Иммунитет, выработанный еще во время блокады, особенно безотказно срабатывает в кризисные периоды истории. Случилось так и в начале 1990-х годов, во время пресловутой перестройки, когда миллионам людей было отказано в государственной поддержке, и они, как и во время блокады, были предоставлены сами себе. Самыми стойкими в условиях галопирующей инфляции, опустевших магазинов и обрушившейся безработицы оказались блокадники. Именно им принадлежат удивительные формулы выживания, ставшие жемчужинами в арсенале петербургского городского фольклора: «Блокаду пережили, изобилие переживем»; «Выстояли в блокаду, выстоим и за хлебом»; «Пережившие реформы приравниваются к блокадникам».
Наряду с понятием «Блокада» символами выживания стали и другие известные реалии блокадного Ленинграда. Так, «Дорогами жизни» не только в России, но и во всем мире стали называть вообще все трассы и магистрали, приобретавшие в определенных ситуациях жизненно важное значение для какого-то региона. Например, во время блокады южноосетинской столицы Цхинвали в войне, разразившейся в начале 1990-х годов, «Дорогой жизни» называли ниточку Транскавказской горной дороги, связывавшей Южную Осетию с «Большой землей», как они называли Россию, откуда осажденным поступала продовольственная помощь. «Дорогой жизни» стали называть московские тротуары, на которых в самом начале перестройки возникли стихийные вещевые рынки, где торговали прямо из мешков и баулов. Для многих людей, лишившихся работы, такая торговля была единственным средством к существованию. Тот же смысл имела и другая «Дорога жизни». Так советские туристы прозвали торговую улицу с дешевыми магазинами в Берлине, наиболее посещаемую ими в то же самое перестроечное время.

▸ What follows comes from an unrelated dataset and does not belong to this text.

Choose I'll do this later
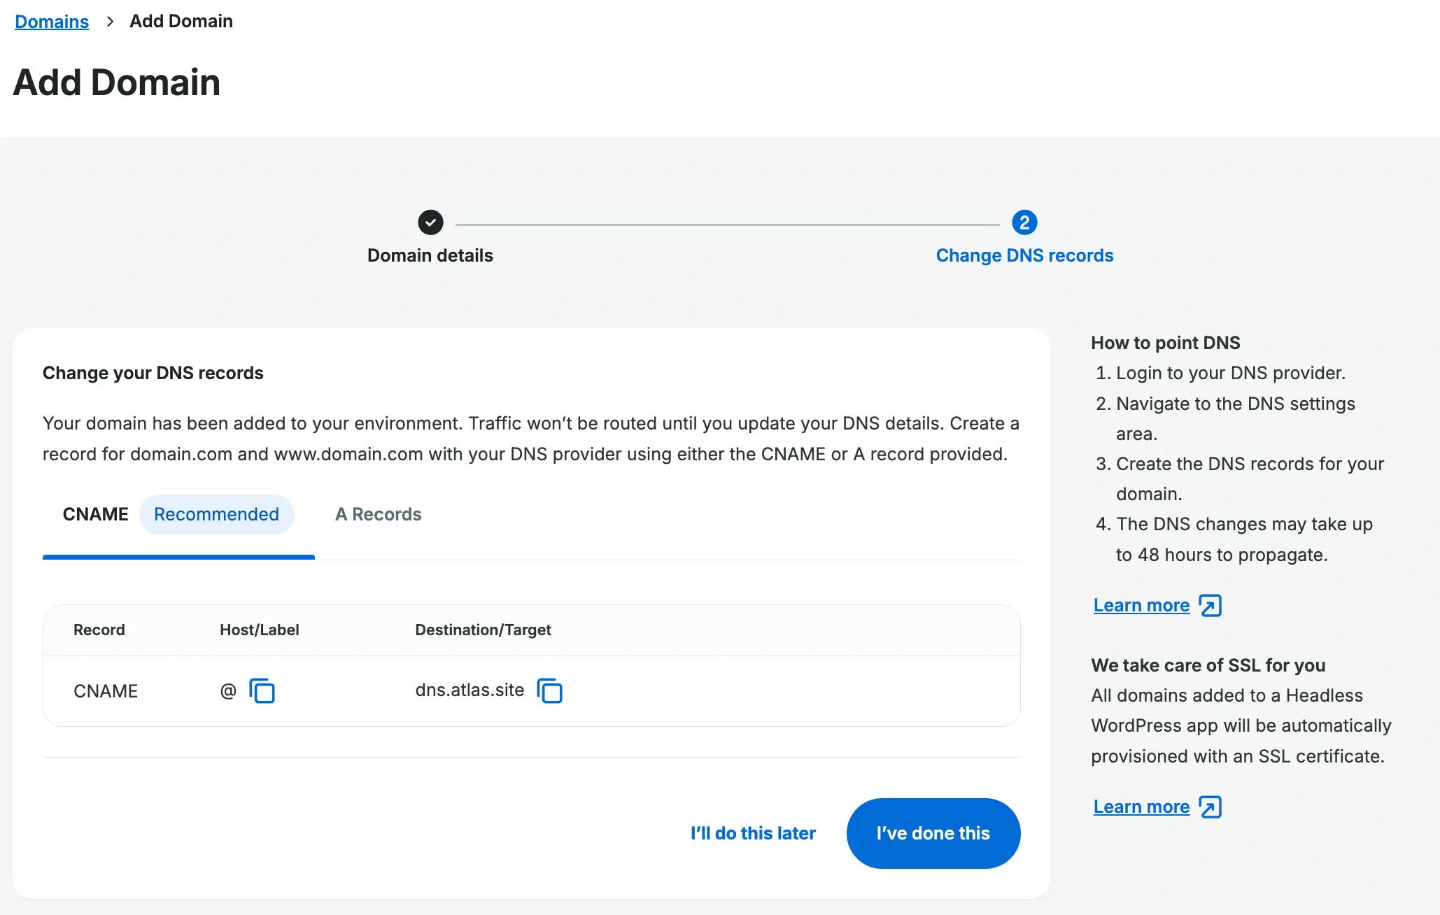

Таким образом, блокада в городском фольклоре и сегодня остается лакмусовой бумажкой, выявляющей уровень стойкости и героизма, мужества и терпения человека, в каких бы условиях он ни оказался. Как утверждает ленинградский фольклор, «Каждому поколению — своя блокада».
Строительство Экспедиции заготовления государственных бумаг, как называли в XVIII веке современную фабрику «Гознак», велось на левом берегу Фонтанки в 1816–1818 годах. Руководил строительством председатель петербургского Комитета по делам строений и гидравлических работ инженер-генерал А. А. Бетанкур. В 1860-х годах фабрика была перестроена и приобрела вид самостоятельного производственного городка с казармами для охраны, домами для рабочих, бумажным производством, литографией, типографией, административным корпусом и другими сооружениями. Кроме ассигнаций и вексельных бумаг Экспедиция выпускала почтовые марки и художественные репродукции, открытки и книги. В комитете по народным изданиям при Экспедиции работали И. Е. Репин, А. Н. Бенуа, И. А. Билибин, Б. М. Кустодиев, Л. О. Пастернак и многие другие известные художники.
Такая просветительская деятельность, казалось бы, далекого от просвещения промышленного предприятия не могла не вызывать чувства почтения и признательности у петербуржцев. В Петербурге XIX века даже сложилась этакая шутливая формула добродушного ворчания при просьбе дать денег взаймы: «У меня не Экспедиция заготовления бумаг», которую при желании можно было понимать как угодно. С одной стороны — я не денежный мешок, чтобы ссужать других, с другой — я имею большее отношение к культуре и меньшее к деньгам.
После революции 1917 года Экспедиция была переименована в фабрику «Гознак». В настоящее время на фабрике «отливают» специальную бумагу, которую затем отправляют в Москву и Пермь, где на ней печатают денежные знаки.
Остается добавить, что в послереволюционное время в народе бытовал аналог старой поговорки, более близкий и понятный победившему пролетариату. Он связан с одним из самых почитаемых и неприкосновенных символов революции крейсером — «Аврора». Теперь вместо мягкого примирительного «У меня не Экспедиция заготовления государственных бумаг» отказ в просьбе выглядел более категорично и по-революционному решительно: «А трубу от „Авроры“ тебе не надо!?».